By: ELIZABETH MECHCATIE, Cardiology News Digital Network

The Food and Drug Administration has decided not to approve rivaroxaban for reducing the risk of stent thrombosis in patients with acute coronary syndrome, according to the manufacturer of the anticoagulant.

In a statement issued on June 28, Janssen Research & Development announced that the FDA has issued a complete response letter regarding the company’s application to approve rivaroxaban for this indication. Janssen markets rivaroxaban, an oral factor Xa inhibitor, as Xarelto.

The FDA does not announce when they send a company a complete response letter, issued for a drug when there are outstanding issues that need to be resolved before approval, but manufacturers can make these announcements.

The company filed for approval of this indication based on the results of the ATLAS ACS 2 TIMI 51 (the Anti-Xa Therapy to Lower Cardiovascular Events in Addition to Aspirin With/Without Thienopyridine Therapy in Subjects With Acute Coronary Syndrome) study, of 15,526 patients with recent ACS. In the study, rivaroxaban reduced the risk of cardiovascular death, MI, or stroke in patients with ACS, with an increase in major bleeding and intracranial hemorrhage but not the risk of fatal bleeding. The study was published in January 2012 (N. Engl. J. Med. 2012;366:9-19).

In the Janssen statement, Dr. Christopher C. Nessel, vice president and medical leader of the cardiovascular franchise at Janssen, said, "We remain confident in the results of the ATLAS ACS 2 TIMI 51 trial and are in ongoing discussions with the FDA regarding" the supplemental new drug application. The Janssen statement did not elaborate on the reasons why the FDA did not approve this indication.
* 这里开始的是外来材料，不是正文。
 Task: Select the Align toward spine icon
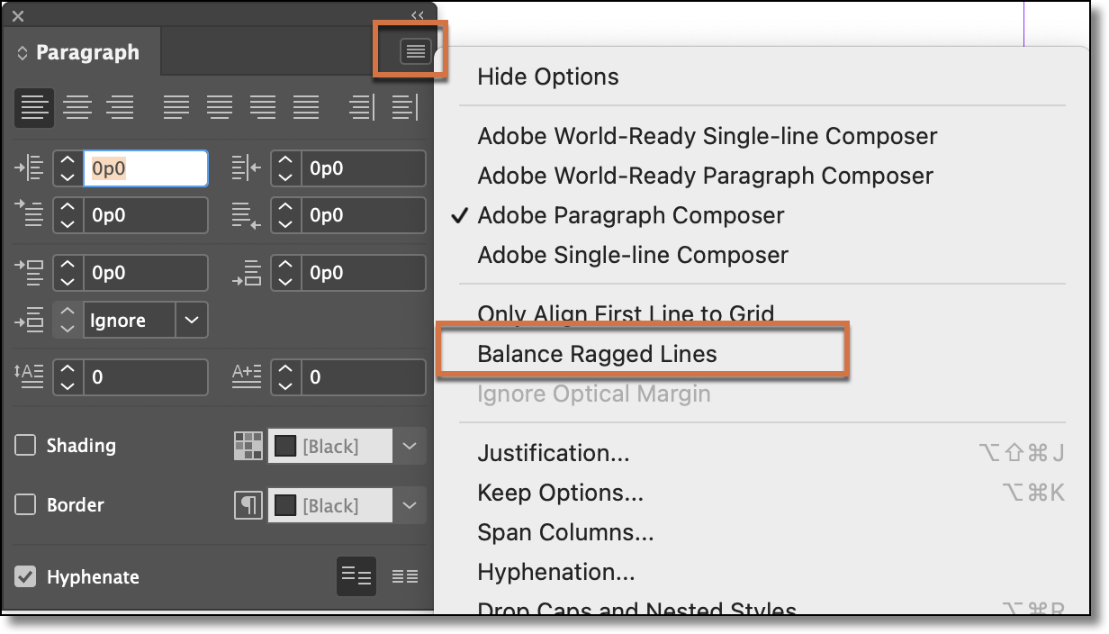(360, 107)
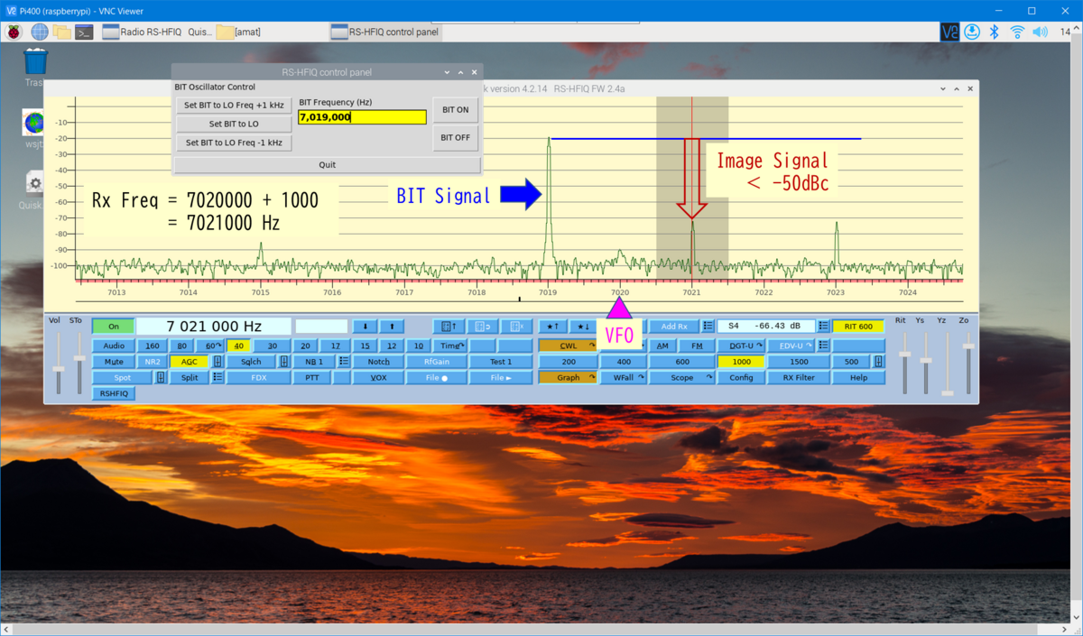Click the BIT ON button
This screenshot has height=636, width=1083.
point(455,110)

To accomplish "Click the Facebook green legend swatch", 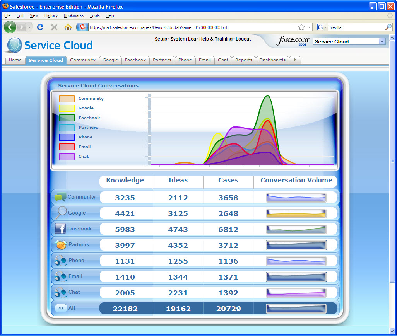I will [67, 118].
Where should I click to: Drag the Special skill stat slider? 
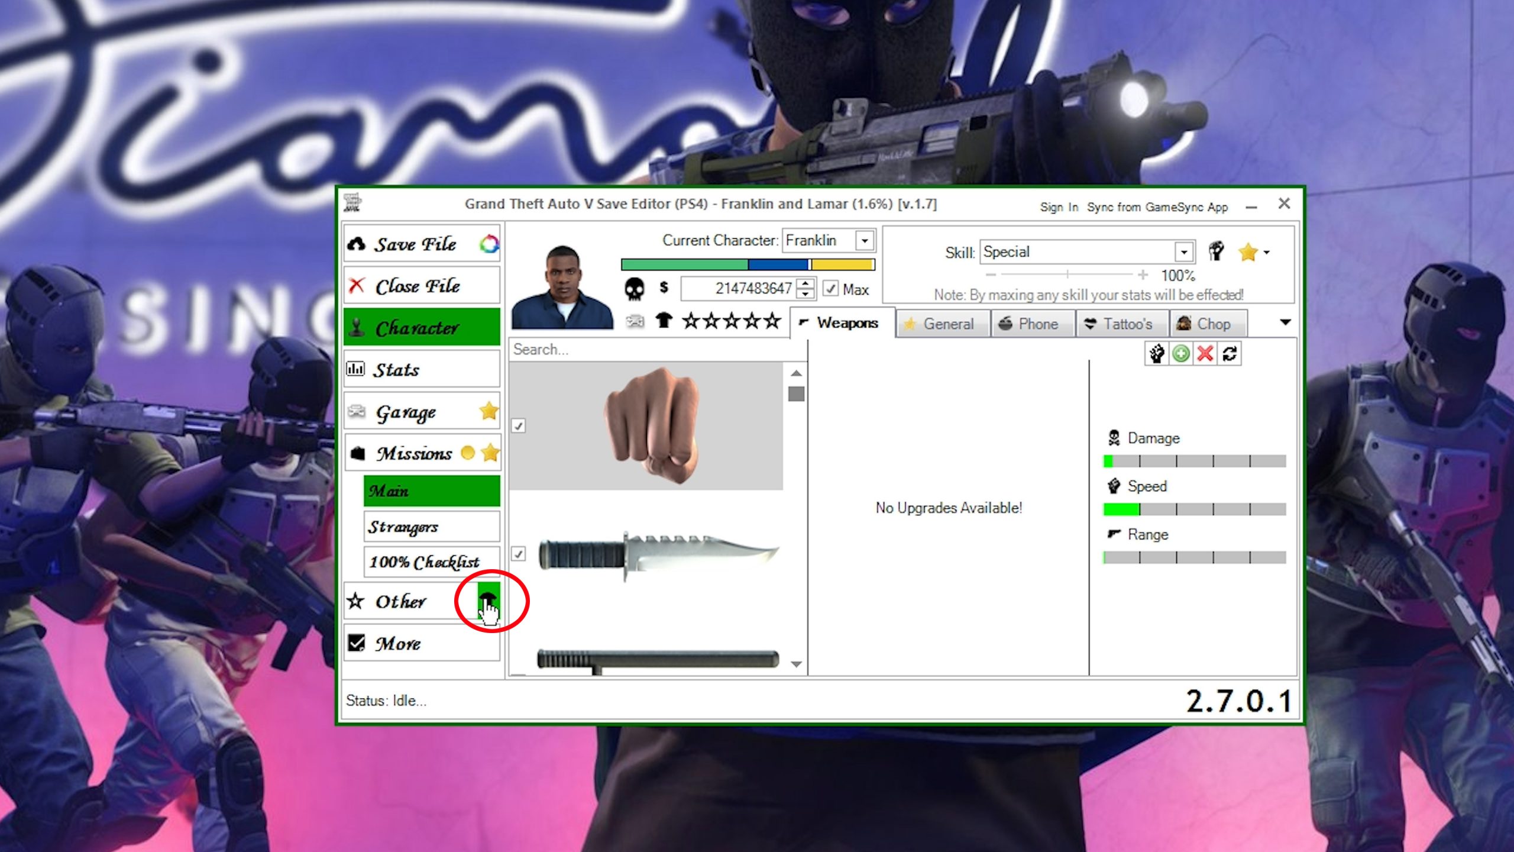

The company used data from the same study to file for approval of rivaroxaban for another indication – to reduce the risk of cardiovascular events in patients with ACS – but has received two complete response letters from the FDA for this indication, most recently in March 2013. Missing data and safety concerns were cited as concerns by FDA panelists recommending against the approval of this indication at an FDA advisory panel meeting in May 2012, but the company did not specify whether this was the reason for the two complete response letters for the ACS indication.

Since it was approved in 2011 for the prophylaxis of deep vein thrombosis in patients undergoing knee or hip replacement surgery and for reducing the risk of stroke and systemic embolism in patients with nonvalvular atrial fibrillation, rivaroxaban has been approved by the FDA for reducing the risk of stroke and systemic embolism in patients with nonvalvular atrial fibrillation; for the treatment of deep vein thrombosis (DVT), pulmonary embolism (PE); and for the reduction in the risk of recurrence of DVT and of PE.

It was recently approved in the European Union for in combination with antiplatelet therapy to help prevent atherothrombotic events after acute coronary syndrome.